*** Opening of Provided text ***

Tuesday, September 2, 2008

Summer vacation

I have been away a while. I am back. I was on summer vacation....
Remember summer vacation?
For our family, it was supposed to be a two week togetherness extravaganza to Quebec or the Grand Canyon or some equally memorable place. But school bureaucracies, exorbitant gas costs, and pressing work commitments shortened it to 5 days, a tent, a minivan and two dogs and a very slim budget—can you say canned food?

Here is what I remember:

Never EVER go camping with dogs. Especially not neurotic shelter dogs on anti-anxiety meds. Especially not escape artists with sensitive stomachs. I for one will never forget the quaint town where we stopped for lunch and the dog got diarrhea all over the front seat. Thank god the only store in town was a hardware general store with sanitizing wipes and old fashioned cleaning supplies. Getting dog crap off of your phone charger probably qualifies as a never to be forgotten experience. My children learned several new swear words which they have been practicing. In public.

Never EVER go camping with a snarling teenager. You can only hear I HATE CAMPING four hundred times in a day. On the four hundred and first rendition, you want to run over your child with a backhoe. I have a diva daughter whose idea of camping is spelled H-I-L-T-O-N or S-P-A. Being trapped in a mini van on a camping trip was, in her world, child abuse. She was completely lost without internet access and wandered adorable seaside towns looking for wifi like a junkie looking for a fix.I will always remember wondering what planet she is currently on.

*** Close of Provided text ***
*** Opening of Exercise data ***

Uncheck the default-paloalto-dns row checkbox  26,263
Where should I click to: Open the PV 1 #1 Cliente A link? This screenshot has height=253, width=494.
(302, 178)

*** Close of Exercise data ***

**What the task requires:**
Answer these about the summer vacation post:
(a) How many days did the family's vacation end up lasting?
(b) What kind of store was the only one in the town where the family stopped for lunch?
(c) How many times in a day does the post say you can hear "I HATE CAMPING"?
The lines have nothing to do with the summer vacation post.

**Solution to the problem:**
(a) Five days.
(b) A hardware general store.
(c) Four hundred times.